Numerous research trials have shown that preconditioning and pre-vaccinating calves can have a significant impact on decreasing the number of animals that get sick from BRD when entering the feedlot and the number of animals that die from BRD. Preconditioning has been used for more than 50 years by some cow-calf producers. It involves weaning the calves at least 30 days (45 more commonly) before entry to the feedlot, ensuring that the calf is appropriately vaccinated against BRD, treated for internal/external parasites, and all surgeries such as dehorning or castration are performed well ahead of weaning or sale.

A study conducted at Oregon State University and published in the upcoming edition of the Journal of Animal Science examined the impact that the timing of vaccination for respiratory disease can make on the antibody response and performance of feedlot cattle. The study involved only 69 Angus-Hereford cross calves that weighed about 475 pounds at the beginning of the study. The researchers assigned the calves to one of three different treatments. The “control” calves were vaccinated at weaning and then given a booster vaccine at feedlot entry (30 days later). The “early” calves were vaccinated 15 days before weaning and then given a booster vaccination 30 days later, which corresponded to 15 days prior to feedlot entry. The final group was designated as the “delayed” group and were vaccinated 15 days after weaning and then given a booster vaccine 15 days after arriving in the feedlot. All of the calves had received clostridial vaccine and a killed viral vaccine at about 45 days of age. The vaccines given around weaning and feedlot entry consisted of a clostridial vaccine and a modified live viral vaccine that vaccinated animals against infectious bovine rhinotracheitis, bovine respiratory syncytial virus, bovine viral diarrhea virus Types 1 and 2 and mann-heimia haemolytica.

Calves were weaned off pasture and given a pour-on anthelmintic and then after seven days were allocated to dry lot pens. Thirty days after weaning, the calves were transported almost 1,500 kilo-metres to a feedlot to mimic conditions that many calves in North America would undergo upon entry to the feedlot.

The researchers took blood samples and measured antibody levels against mannheimia haemolytica and bovine viral diarrhea to assess which group had the highest immune response to the vaccines given. The early calves vaccinated pre-weaning and again prior to entry to the feedlot had the highest levels of antibodies when compared to the control and delayed groups.

The calves vaccinated in the early group also had increased average daily gain during the receiving period in the feedlot when compared to the other groups.

Although the early-vaccinated group also had lower numbers of animals getting sick and lower levels of mortality, the trial wasn’t large enough to show those differences as statistically significant.

This experiment provides a little more evidence to suggest that the pre-vaccination component of a preconditioning program helps prepare calves for the feedlot environment by boosting their immunity.

Those calves that were well vaccinated before shipping to the feedlot had higher antibody responses and better average daily gain during the receiving period.

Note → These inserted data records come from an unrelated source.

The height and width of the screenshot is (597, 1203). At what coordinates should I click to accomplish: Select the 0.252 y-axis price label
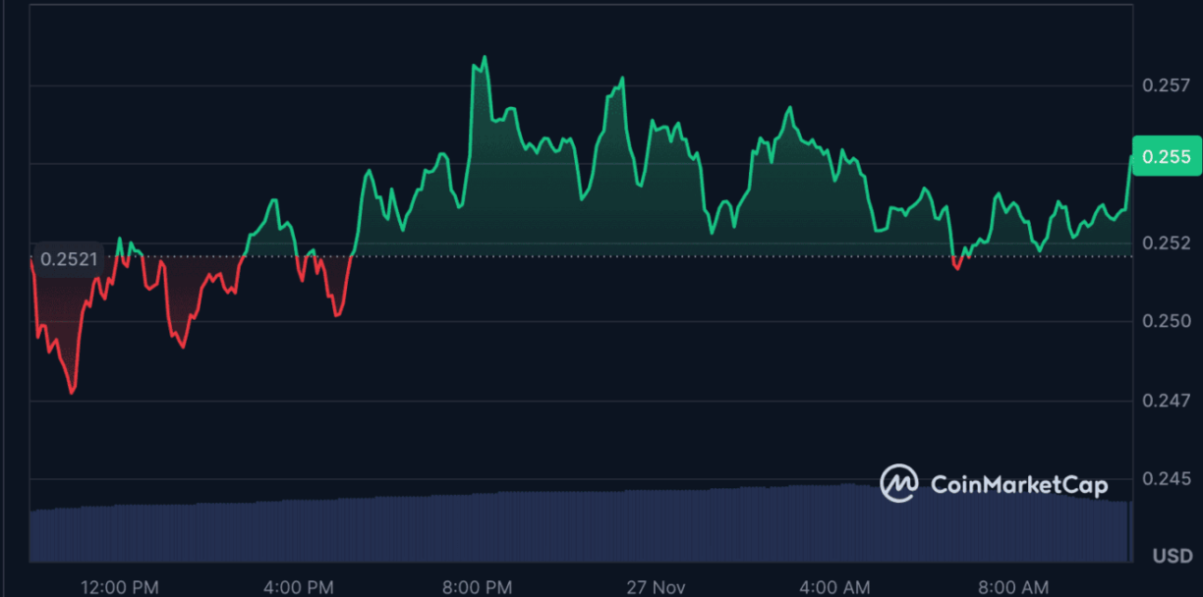pyautogui.click(x=1166, y=243)
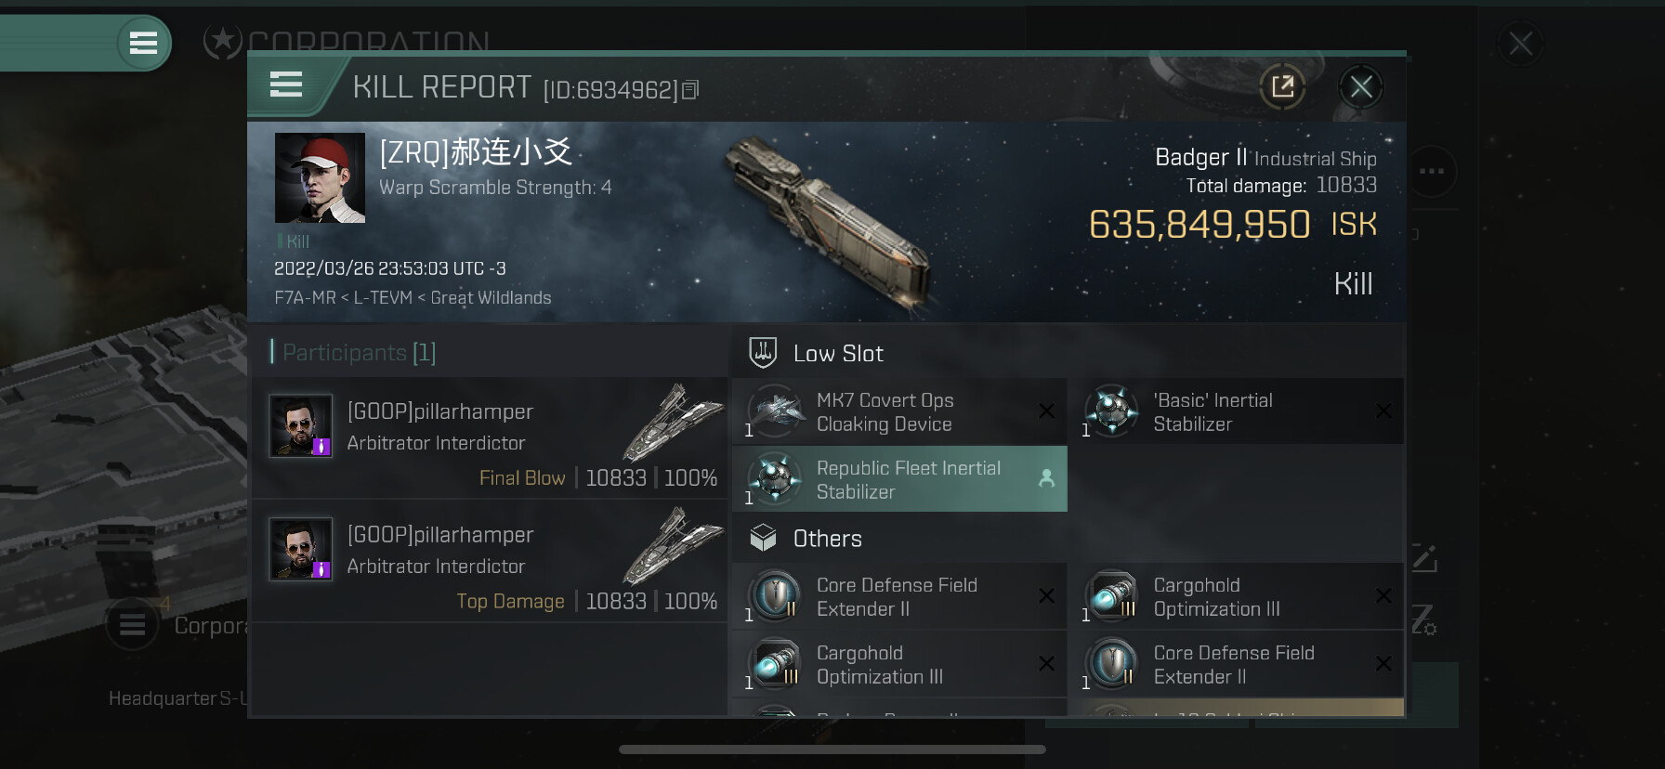Open the Final Blow pillarhamper portrait

click(x=301, y=426)
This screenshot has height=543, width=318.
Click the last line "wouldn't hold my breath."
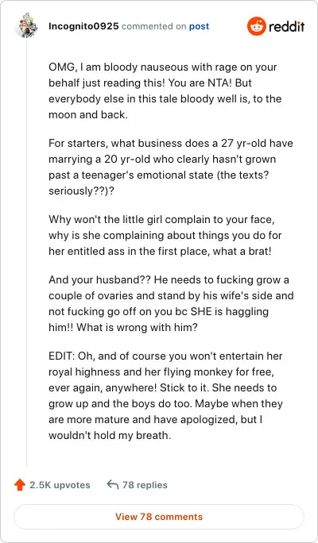coord(110,435)
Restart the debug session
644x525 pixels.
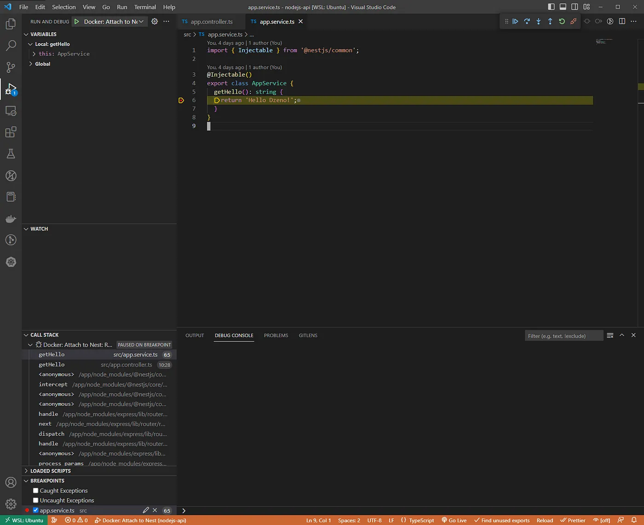click(562, 21)
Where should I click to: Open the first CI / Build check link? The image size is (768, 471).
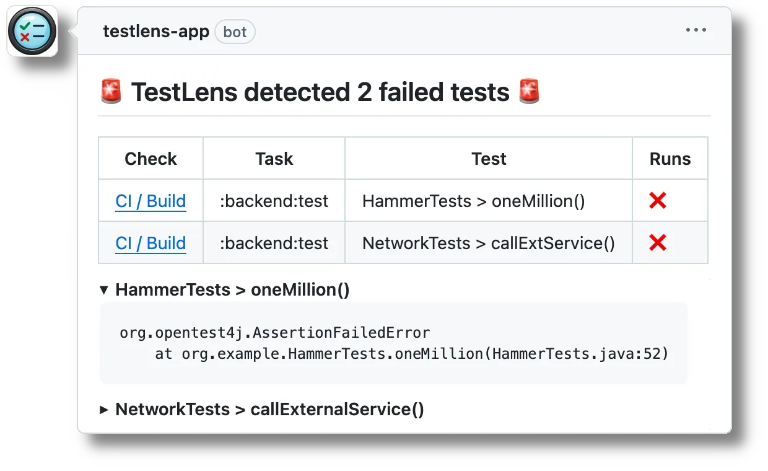pos(151,201)
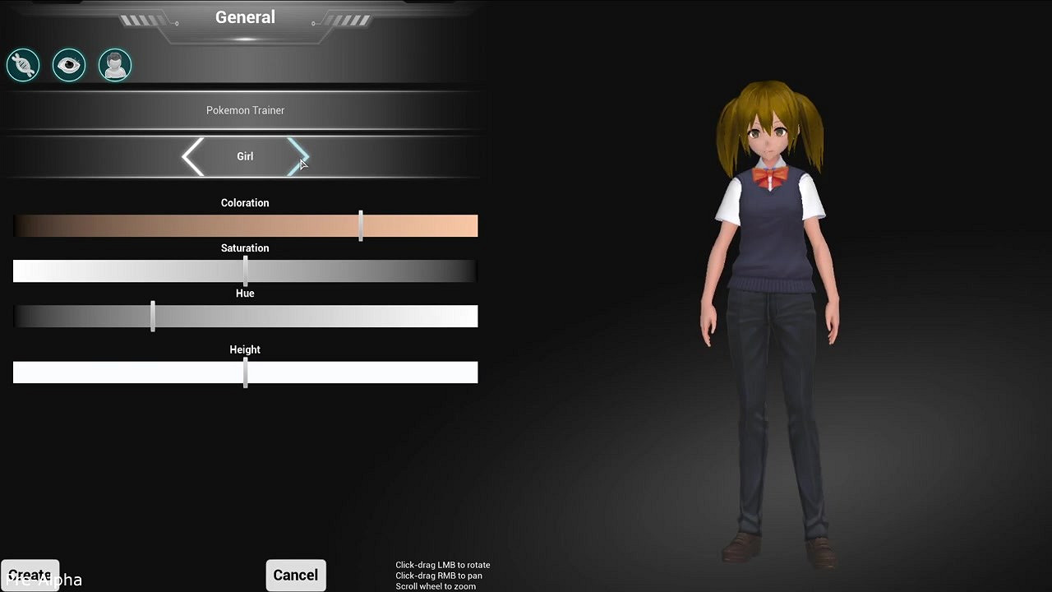Open the eye appearance category icon
The width and height of the screenshot is (1052, 592).
tap(69, 65)
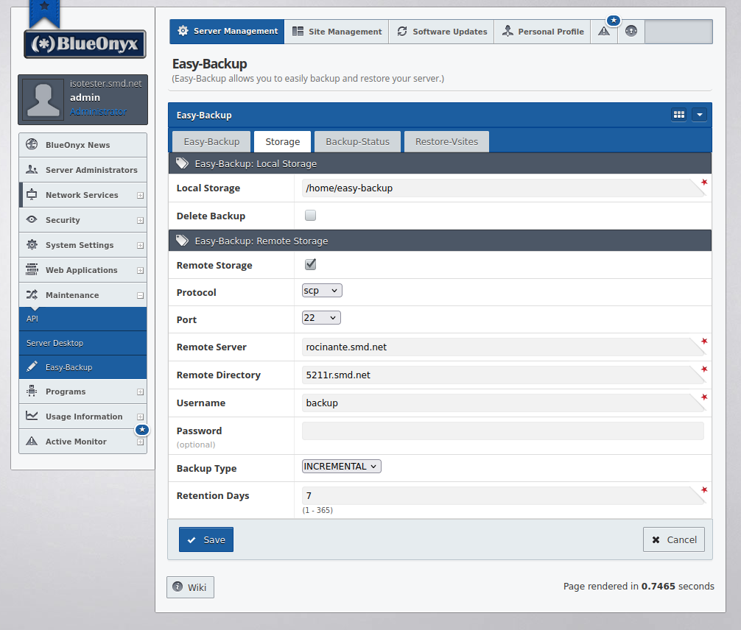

Feedlot managers often have to assume the calves they receive have not been vaccinated when they arrive and vaccinate everything on arrival to the feedlot.

We know that respiratory disease cases often occur within the first week of arrival in the feedlot and some calves are incubating disease when they arrive. It only makes sense that our vaccines might be more effective if given before this period of risk rather than just after they arrive at the feedlot.

As we try to become better stewards of the antibiotics that we use to treat and prevent bovine respiratory disease, we will need to find a way to encourage the appropriate use of vaccines before feedlot entry so that we reduce the impact of respiratory disease and improve the welfare of calves.

John Campbell is head of Large Animal Clinical Sciences at the University of Saskatchewan’s Western College of Veterinary Medicine.